= SUPPLIED RECORDS =
──────────────────────────────
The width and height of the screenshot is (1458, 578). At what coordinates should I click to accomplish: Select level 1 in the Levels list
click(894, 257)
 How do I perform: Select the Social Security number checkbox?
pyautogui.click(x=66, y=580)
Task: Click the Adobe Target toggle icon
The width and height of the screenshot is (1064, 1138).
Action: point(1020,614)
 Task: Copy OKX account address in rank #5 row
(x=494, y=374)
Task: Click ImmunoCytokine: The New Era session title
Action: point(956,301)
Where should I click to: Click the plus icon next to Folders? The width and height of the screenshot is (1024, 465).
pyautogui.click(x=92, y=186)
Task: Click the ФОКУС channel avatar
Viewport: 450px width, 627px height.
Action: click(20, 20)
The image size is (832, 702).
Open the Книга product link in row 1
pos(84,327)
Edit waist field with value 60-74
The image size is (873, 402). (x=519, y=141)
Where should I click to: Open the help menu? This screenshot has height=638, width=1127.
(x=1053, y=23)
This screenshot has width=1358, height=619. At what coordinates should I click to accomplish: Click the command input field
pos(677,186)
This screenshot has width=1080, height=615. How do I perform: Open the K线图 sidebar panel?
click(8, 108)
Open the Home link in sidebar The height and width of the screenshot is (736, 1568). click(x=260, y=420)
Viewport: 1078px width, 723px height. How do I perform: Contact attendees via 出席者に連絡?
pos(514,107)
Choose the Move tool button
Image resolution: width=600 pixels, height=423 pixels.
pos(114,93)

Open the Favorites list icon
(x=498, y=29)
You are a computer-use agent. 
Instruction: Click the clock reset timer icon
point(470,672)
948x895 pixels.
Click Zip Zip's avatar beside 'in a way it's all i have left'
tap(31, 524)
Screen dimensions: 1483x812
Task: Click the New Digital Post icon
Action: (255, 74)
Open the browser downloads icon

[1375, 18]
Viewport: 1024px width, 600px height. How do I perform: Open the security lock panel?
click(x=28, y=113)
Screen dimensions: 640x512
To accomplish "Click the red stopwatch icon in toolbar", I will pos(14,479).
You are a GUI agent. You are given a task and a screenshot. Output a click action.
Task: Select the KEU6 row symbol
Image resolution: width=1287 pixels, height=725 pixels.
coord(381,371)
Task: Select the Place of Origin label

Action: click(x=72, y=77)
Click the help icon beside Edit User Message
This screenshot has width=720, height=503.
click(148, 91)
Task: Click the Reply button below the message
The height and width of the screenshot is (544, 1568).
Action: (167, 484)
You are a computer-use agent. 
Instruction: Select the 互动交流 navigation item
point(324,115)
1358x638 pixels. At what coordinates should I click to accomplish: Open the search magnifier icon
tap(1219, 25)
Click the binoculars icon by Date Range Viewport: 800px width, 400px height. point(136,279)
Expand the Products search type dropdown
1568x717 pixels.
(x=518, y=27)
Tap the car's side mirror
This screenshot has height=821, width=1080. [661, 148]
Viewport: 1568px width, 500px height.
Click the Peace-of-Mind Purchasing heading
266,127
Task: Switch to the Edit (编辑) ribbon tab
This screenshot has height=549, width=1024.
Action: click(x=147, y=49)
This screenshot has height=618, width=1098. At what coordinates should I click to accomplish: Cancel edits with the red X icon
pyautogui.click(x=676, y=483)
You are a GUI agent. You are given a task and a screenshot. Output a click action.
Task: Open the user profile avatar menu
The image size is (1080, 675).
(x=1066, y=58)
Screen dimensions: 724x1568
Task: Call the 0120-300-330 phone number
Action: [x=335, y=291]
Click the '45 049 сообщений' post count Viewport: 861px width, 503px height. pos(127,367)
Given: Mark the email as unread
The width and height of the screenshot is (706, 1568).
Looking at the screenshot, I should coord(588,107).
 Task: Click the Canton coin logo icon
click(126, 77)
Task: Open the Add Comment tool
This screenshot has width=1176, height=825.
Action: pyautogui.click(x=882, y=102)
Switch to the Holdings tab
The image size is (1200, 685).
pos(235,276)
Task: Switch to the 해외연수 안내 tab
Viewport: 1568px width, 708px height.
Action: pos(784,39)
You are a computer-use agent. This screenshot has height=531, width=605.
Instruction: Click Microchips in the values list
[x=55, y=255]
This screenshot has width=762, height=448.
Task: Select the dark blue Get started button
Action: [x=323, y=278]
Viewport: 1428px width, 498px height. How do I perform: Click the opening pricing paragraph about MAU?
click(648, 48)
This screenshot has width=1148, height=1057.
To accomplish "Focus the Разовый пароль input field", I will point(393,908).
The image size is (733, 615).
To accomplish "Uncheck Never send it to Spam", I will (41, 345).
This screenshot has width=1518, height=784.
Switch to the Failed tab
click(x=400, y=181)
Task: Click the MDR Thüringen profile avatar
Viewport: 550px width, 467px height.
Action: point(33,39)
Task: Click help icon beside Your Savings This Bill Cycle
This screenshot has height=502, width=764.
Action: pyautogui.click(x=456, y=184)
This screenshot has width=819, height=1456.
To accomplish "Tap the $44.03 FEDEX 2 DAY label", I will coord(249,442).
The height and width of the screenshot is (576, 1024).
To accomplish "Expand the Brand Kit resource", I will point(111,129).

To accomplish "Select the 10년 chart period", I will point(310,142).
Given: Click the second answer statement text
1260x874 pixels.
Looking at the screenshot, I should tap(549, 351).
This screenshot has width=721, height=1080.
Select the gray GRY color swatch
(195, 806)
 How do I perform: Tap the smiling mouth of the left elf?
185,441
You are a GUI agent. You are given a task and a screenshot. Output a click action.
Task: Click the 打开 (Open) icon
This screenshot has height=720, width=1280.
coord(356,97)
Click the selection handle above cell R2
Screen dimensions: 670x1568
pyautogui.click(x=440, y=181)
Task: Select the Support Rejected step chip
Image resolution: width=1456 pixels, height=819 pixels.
──────────────────────────────
= PROBLEM STATEMENT =
Every entry must be set down exactly, with nothing left out.

= THE ANSWER =
The width and height of the screenshot is (1458, 578). At what coordinates should I click to accomplish: Select level 1 in the Levels list
click(894, 257)
 How do I perform: Select the Social Security number checkbox?
pyautogui.click(x=66, y=580)
Task: Click the Adobe Target toggle icon
The width and height of the screenshot is (1064, 1138).
Action: point(1020,614)
 Task: Copy OKX account address in rank #5 row
(x=494, y=374)
Task: Click ImmunoCytokine: The New Era session title
Action: point(956,301)
Where should I click to: Click the plus icon next to Folders? The width and height of the screenshot is (1024, 465).
pyautogui.click(x=92, y=186)
Task: Click the ФОКУС channel avatar
Viewport: 450px width, 627px height.
Action: click(20, 20)
The image size is (832, 702).
Open the Книга product link in row 1
pos(84,327)
Edit waist field with value 60-74
The image size is (873, 402). (x=519, y=141)
Where should I click to: Open the help menu? This screenshot has height=638, width=1127.
(x=1053, y=23)
This screenshot has width=1358, height=619. At what coordinates should I click to accomplish: Click the command input field
pos(677,186)
This screenshot has width=1080, height=615. How do I perform: Open the K线图 sidebar panel?
click(8, 108)
Open the Home link in sidebar The height and width of the screenshot is (736, 1568). click(x=260, y=420)
Viewport: 1078px width, 723px height. How do I perform: Contact attendees via 出席者に連絡?
pos(514,107)
Choose the Move tool button
Image resolution: width=600 pixels, height=423 pixels.
pos(114,93)

Open the Favorites list icon
(x=498, y=29)
You are a computer-use agent. 
Instruction: Click the clock reset timer icon
point(470,672)
948x895 pixels.
Click Zip Zip's avatar beside 'in a way it's all i have left'
tap(31, 524)
Screen dimensions: 1483x812
Task: Click the New Digital Post icon
Action: (255, 74)
Open the browser downloads icon

[1375, 18]
Viewport: 1024px width, 600px height. How do I perform: Open the security lock panel?
click(x=28, y=113)
Screen dimensions: 640x512
To accomplish "Click the red stopwatch icon in toolbar", I will pos(14,479).
You are a GUI agent. You are given a task and a screenshot. Output a click action.
Task: Select the KEU6 row symbol
Image resolution: width=1287 pixels, height=725 pixels.
coord(381,371)
Task: Select the Place of Origin label

Action: click(x=72, y=77)
Click the help icon beside Edit User Message
This screenshot has width=720, height=503.
click(148, 91)
Task: Click the Reply button below the message
The height and width of the screenshot is (544, 1568).
Action: (167, 484)
You are a computer-use agent. 
Instruction: Select the 互动交流 navigation item
point(324,115)
1358x638 pixels. At what coordinates should I click to accomplish: Open the search magnifier icon
tap(1219, 25)
Click the binoculars icon by Date Range Viewport: 800px width, 400px height. point(136,279)
Expand the Products search type dropdown
1568x717 pixels.
(x=518, y=27)
Tap the car's side mirror
This screenshot has height=821, width=1080. [661, 148]
Viewport: 1568px width, 500px height.
Click the Peace-of-Mind Purchasing heading
266,127
Task: Switch to the Edit (编辑) ribbon tab
This screenshot has height=549, width=1024.
Action: click(x=147, y=49)
This screenshot has height=618, width=1098. At what coordinates should I click to accomplish: Cancel edits with the red X icon
pyautogui.click(x=676, y=483)
You are a GUI agent. You are given a task and a screenshot. Output a click action.
Task: Open the user profile avatar menu
The image size is (1080, 675).
(x=1066, y=58)
Screen dimensions: 724x1568
Task: Call the 0120-300-330 phone number
Action: [x=335, y=291]
Click the '45 049 сообщений' post count Viewport: 861px width, 503px height. pos(127,367)
Given: Mark the email as unread
The width and height of the screenshot is (706, 1568).
Looking at the screenshot, I should coord(588,107).
 Task: Click the Canton coin logo icon
click(126, 77)
Task: Open the Add Comment tool
This screenshot has width=1176, height=825.
Action: pyautogui.click(x=882, y=102)
Switch to the Holdings tab
The image size is (1200, 685).
pos(235,276)
Task: Switch to the 해외연수 안내 tab
Viewport: 1568px width, 708px height.
Action: pos(784,39)
You are a computer-use agent. This screenshot has height=531, width=605.
Instruction: Click Microchips in the values list
[x=55, y=255]
This screenshot has width=762, height=448.
Task: Select the dark blue Get started button
Action: [x=323, y=278]
Viewport: 1428px width, 498px height. How do I perform: Click the opening pricing paragraph about MAU?
click(648, 48)
This screenshot has width=1148, height=1057.
To accomplish "Focus the Разовый пароль input field", I will point(393,908).
The image size is (733, 615).
To accomplish "Uncheck Never send it to Spam", I will (41, 345).
This screenshot has width=1518, height=784.
Switch to the Failed tab
click(x=400, y=181)
Task: Click the MDR Thüringen profile avatar
Viewport: 550px width, 467px height.
Action: point(33,39)
Task: Click help icon beside Your Savings This Bill Cycle
This screenshot has height=502, width=764.
Action: pyautogui.click(x=456, y=184)
This screenshot has width=819, height=1456.
To accomplish "Tap the $44.03 FEDEX 2 DAY label", I will coord(249,442).
The height and width of the screenshot is (576, 1024).
To accomplish "Expand the Brand Kit resource", I will point(111,129).

To accomplish "Select the 10년 chart period", I will point(310,142).
Given: Click the second answer statement text
1260x874 pixels.
Looking at the screenshot, I should tap(549, 351).
This screenshot has width=721, height=1080.
Select the gray GRY color swatch
(195, 806)
 How do I perform: Tap the smiling mouth of the left elf?
185,441
You are a GUI agent. You are given a task and a screenshot. Output a click action.
Task: Click the 打开 (Open) icon
This screenshot has height=720, width=1280.
coord(356,97)
Click the selection handle above cell R2
Screen dimensions: 670x1568
pyautogui.click(x=440, y=181)
Task: Select the Support Rejected step chip
Image resolution: width=1456 pixels, height=819 pixels.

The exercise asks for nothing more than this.